Ingenio humano.

Por Ana Cristina Franco.

Ilustración: Luis Eduardo Toapanta.

Edición 446 – julio 2019.

Firma---Franco

A mis 33 años, entendiendo amargamente que soy parte del mundo adulto, decidí aprender a manejar. Imaginé que bastaría un poco de concentración para sentir el vientecillo de la libertad y cantar “Baby you can drive my car/ Yes I’m gonna be a star”. Pero no fue exactamente así. Toda la vida había visto a las personas conducir automóviles. Parecía lo más normal del mundo. Incluso había visto a mi madre dominar por completo a un auto chino que se caía a pedazos; en ocasiones se quedaba con la palanca en la mano pero, aun así, llegábamos a nuestro destino. Manejar debía ser fácil. Como decía mi mejor amiga: “No sé manejar pero no debe ser difícil, solo mueves el volante”.

Aplastar el acelerador y al mismo tiempo soltar el embrague ha sido uno de los mayores retos que me ha puesto la vida. Como mi instructor no me tenía paciencia, pedí cambio. Mi segundo instructor parecía mejor persona. Mantenía la calma aun cuando se me apagaba el auto unas diecisiete veces en menos de una cuadra. Hasta parecía ser mi amigo.

En las clases, después de ver fotos de personas deformadas en accidentes de tránsito, debíamos atrapar una pelota y, al mismo tiempo, responder algo sobre el hábitat de los ornitorrincos. Dejé pasar la pelota y no supe responder sobre el hogar de los particulares mamíferos, ¿son mamíferos? Para rematar, al final de la clase, me estampé contra la puerta de vidrio. Ni siquiera me había subido al carro y ya me había chocado. Nunca había sido tan loser. Nunca. Mientras regresaba a pie a mi casa, intentaba reírme de la escena, pero no podía hacerlo. ¿Por qué mis papás no me habían dicho que tenía una discapacidad? ¿En qué maldito momento había pensado que era (o podía ser) una persona normal? Estos pensamientos oscuros se disolvieron en la noche y al otro día me levanté con fe. Llegué destilando energía positiva a mi clase de manejo y me recibió un tercer instructor, quien me informó que mi gran amigo se había “ido de vacaciones”, lo que resultó difícil de creer, porque a la segunda vuelta por el patio de la escuela, lo vi en otro auto. Mi instructor me había abandonado.
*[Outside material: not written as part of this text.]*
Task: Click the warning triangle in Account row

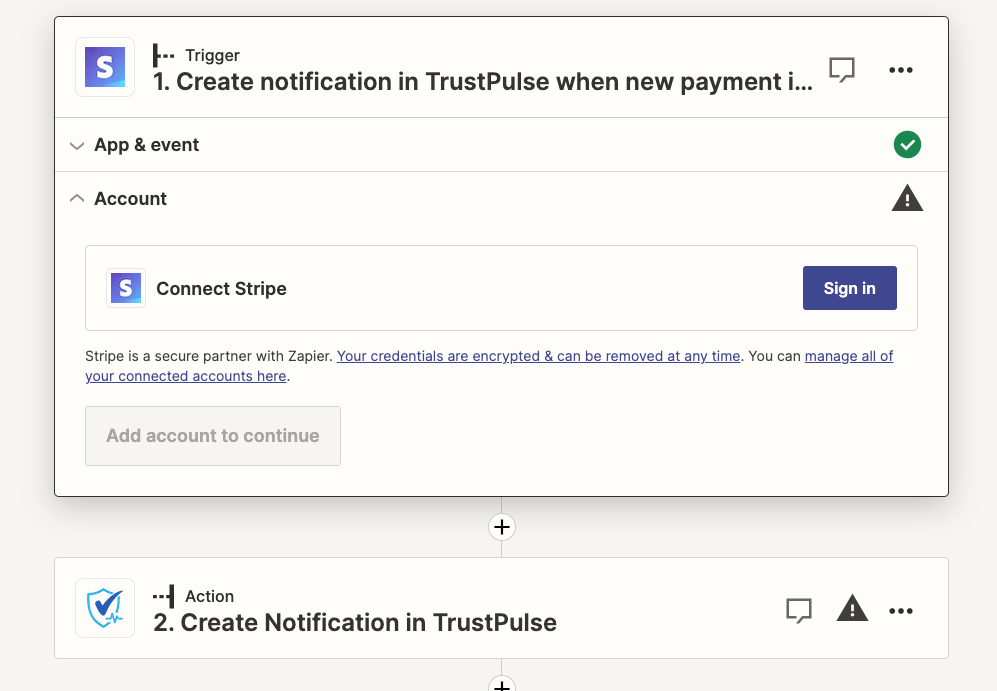Action: tap(907, 199)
Pero no todo era tan malo. En la clase de mecánica el profesor levantó el capó para enseñarnos el funcionamiento interior del carro; mientras explicaba algo que ya no recuerdo sobre el refrigerante, yo me quedaba impávida, mirando ese compendio de engranajes que hacen que un montón de lata y hierro camine. ¿Quién había sido capaz de inventar esa maravilla? Ahora mismo, mientras escribo este texto, alguien está haciendo algo brutal, como inventar una nave o construir un telescopio del tamaño de la Tierra o hacer fósforos o fabricar un avión. El mundo no es solo ideas ni películas francesas, está hecho de puentes, de calles, de vallas publicitarias y cables de luz. Y sí, a veces el pavimento es más interesante que la playa.
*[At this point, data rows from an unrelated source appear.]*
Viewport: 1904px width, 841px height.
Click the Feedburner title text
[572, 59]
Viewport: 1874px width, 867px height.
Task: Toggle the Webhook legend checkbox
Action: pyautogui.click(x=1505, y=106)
Todos los días, en el mismo planeta en el que yo me quedo colgada ante mi refrigeradora abierta, otros seres humanos diseñan complejos engranajes e inventan vehículos con motor, son capaces de unir cables y resolver ecuaciones. Por cierto, ¿quién construye las fábricas?, ¿en qué fábricas se construyen las máquinas de las fábricas? El ingenio humano me deslumbra. Me siento inútil, absurda, ante tanta inteligencia. Hoy aplaudo a la humanidad. Inventores de autos, constructores de puentes, fabricantes de barcos, y por qué no, conductores de autos. Y yo, aquí, escribiendo guiones.

Usted, señor civil, que es capaz de levantar su pie del embrague y al mismo tiempo aplastar con su otro pie el acelerador, mientras con su mano coordina la palanca para cambiar con absoluta maestría de primera a segunda, se merece el cielo; usted, conductor de Uber, de Cabify, del taxi amarillo o el Aveo Family, tiene todos mis respetos. Usted que da retro y acelera en cuesta, y al mismo tiempo es capaz de fumar un cigarrillo, se merece un premio. Hoy, por todos ustedes, me saco el sombrero.